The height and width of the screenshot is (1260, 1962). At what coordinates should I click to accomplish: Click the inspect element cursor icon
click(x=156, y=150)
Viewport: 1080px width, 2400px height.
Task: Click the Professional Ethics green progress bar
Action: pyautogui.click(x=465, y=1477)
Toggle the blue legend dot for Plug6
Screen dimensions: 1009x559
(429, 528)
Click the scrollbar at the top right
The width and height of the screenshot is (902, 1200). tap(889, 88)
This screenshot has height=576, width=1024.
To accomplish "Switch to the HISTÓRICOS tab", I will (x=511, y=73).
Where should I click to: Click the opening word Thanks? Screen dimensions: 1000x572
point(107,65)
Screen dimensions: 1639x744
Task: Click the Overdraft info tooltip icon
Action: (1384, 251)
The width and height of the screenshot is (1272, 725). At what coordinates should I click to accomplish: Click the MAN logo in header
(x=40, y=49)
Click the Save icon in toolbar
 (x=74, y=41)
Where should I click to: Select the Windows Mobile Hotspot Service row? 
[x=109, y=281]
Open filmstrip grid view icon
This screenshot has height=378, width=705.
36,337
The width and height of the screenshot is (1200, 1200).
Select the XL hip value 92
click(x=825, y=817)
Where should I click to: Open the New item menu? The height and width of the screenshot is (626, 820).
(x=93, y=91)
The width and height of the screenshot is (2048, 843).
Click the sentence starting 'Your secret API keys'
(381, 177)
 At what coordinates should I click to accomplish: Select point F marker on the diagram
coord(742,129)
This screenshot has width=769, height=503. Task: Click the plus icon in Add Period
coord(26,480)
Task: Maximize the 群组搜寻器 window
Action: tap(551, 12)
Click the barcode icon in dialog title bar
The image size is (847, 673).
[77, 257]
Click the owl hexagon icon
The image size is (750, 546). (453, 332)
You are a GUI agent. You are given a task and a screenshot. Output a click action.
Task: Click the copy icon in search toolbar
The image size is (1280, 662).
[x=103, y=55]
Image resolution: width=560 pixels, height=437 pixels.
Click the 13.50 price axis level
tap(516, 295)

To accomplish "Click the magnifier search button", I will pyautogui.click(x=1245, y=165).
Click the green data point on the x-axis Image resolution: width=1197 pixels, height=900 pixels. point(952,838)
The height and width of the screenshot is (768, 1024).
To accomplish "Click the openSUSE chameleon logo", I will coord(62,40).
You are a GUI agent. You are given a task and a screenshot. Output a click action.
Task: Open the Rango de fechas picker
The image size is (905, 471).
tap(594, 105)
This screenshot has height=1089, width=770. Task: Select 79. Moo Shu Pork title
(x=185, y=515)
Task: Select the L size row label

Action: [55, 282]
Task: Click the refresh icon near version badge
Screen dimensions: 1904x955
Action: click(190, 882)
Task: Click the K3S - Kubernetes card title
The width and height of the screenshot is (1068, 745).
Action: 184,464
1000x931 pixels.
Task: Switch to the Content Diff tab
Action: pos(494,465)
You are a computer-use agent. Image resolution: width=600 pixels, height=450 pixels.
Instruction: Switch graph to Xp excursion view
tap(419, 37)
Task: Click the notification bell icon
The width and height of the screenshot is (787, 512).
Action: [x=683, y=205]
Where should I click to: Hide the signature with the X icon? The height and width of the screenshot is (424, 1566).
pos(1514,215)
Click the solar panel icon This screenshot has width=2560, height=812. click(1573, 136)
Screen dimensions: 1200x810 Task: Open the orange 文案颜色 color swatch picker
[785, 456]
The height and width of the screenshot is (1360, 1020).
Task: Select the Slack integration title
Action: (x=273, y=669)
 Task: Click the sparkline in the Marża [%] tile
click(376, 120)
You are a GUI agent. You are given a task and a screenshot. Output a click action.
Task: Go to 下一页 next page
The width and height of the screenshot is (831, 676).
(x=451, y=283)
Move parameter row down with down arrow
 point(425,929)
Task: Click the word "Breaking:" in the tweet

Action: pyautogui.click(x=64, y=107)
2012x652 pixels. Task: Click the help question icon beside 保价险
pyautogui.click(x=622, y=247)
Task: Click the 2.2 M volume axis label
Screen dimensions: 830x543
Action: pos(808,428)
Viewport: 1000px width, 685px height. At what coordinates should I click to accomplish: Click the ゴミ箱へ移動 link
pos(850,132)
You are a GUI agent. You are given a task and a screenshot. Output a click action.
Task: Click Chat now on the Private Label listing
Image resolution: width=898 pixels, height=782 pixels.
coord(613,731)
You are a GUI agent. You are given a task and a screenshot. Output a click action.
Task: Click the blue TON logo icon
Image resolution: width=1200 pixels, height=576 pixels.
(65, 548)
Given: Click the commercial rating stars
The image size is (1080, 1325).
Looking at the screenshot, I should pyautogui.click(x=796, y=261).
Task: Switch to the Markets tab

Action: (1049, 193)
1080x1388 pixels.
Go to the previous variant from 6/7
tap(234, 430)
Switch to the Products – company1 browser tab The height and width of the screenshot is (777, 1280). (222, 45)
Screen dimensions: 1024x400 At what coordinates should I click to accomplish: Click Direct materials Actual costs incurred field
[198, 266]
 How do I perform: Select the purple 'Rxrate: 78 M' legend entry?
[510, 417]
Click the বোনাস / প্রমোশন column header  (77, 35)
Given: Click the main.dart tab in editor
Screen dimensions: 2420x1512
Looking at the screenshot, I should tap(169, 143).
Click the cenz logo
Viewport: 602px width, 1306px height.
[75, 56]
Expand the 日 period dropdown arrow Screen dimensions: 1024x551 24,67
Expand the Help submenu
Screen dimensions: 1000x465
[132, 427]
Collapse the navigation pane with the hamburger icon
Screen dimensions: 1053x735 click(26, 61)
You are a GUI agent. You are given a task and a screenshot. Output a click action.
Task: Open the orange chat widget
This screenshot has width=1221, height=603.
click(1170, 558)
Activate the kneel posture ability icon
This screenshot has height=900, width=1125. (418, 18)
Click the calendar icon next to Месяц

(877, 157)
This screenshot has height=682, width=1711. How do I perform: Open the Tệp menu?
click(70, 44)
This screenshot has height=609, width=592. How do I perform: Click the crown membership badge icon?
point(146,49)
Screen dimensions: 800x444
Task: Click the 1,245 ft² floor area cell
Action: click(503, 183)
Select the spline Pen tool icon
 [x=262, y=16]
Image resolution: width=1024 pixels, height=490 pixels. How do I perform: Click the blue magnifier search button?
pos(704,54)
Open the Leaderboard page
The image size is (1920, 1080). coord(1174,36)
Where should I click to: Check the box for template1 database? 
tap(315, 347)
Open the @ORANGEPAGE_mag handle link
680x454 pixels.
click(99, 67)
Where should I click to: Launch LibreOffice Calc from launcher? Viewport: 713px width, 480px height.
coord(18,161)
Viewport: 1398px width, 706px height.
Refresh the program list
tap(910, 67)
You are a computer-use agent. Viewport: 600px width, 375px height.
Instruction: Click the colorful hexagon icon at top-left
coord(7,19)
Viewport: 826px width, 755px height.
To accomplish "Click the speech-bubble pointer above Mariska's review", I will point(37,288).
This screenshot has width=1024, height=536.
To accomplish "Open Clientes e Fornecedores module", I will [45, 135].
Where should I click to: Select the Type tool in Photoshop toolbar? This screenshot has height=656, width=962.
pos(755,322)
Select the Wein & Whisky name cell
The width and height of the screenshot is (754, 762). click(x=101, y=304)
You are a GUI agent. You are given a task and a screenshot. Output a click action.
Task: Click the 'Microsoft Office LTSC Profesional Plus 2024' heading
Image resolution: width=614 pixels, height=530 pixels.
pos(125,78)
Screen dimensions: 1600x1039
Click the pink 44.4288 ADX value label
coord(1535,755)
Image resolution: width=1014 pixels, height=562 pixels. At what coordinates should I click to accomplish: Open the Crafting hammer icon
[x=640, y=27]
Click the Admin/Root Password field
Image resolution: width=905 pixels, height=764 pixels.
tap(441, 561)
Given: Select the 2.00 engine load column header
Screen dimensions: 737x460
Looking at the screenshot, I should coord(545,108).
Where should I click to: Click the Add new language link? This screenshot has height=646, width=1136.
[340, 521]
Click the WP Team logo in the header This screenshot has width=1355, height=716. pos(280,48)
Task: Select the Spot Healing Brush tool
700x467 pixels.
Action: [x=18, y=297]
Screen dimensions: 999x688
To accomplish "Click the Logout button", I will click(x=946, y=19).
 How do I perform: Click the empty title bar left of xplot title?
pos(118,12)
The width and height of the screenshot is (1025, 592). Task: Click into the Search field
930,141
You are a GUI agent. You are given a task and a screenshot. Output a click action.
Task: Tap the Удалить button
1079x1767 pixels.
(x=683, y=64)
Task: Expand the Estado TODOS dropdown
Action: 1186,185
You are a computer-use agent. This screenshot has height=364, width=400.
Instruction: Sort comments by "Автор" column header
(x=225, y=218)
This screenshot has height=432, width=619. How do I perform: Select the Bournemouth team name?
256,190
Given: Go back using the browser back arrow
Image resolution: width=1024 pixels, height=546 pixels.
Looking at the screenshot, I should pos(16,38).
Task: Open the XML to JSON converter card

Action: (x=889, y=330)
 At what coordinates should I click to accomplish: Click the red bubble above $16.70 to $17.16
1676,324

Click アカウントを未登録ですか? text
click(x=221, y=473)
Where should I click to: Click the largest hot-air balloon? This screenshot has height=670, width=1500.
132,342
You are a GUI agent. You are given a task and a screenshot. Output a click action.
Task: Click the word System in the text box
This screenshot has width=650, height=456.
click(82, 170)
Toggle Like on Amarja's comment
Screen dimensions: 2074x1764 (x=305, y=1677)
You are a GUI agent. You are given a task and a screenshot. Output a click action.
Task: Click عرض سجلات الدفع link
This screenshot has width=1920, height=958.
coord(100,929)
* * *
Task goal:
Search the data above for the word "browser", then gather each line in which it appears.

Reply:
Switch to the Products – company1 browser tab The height and width of the screenshot is (777, 1280). (222, 45)
Given: Go back using the browser back arrow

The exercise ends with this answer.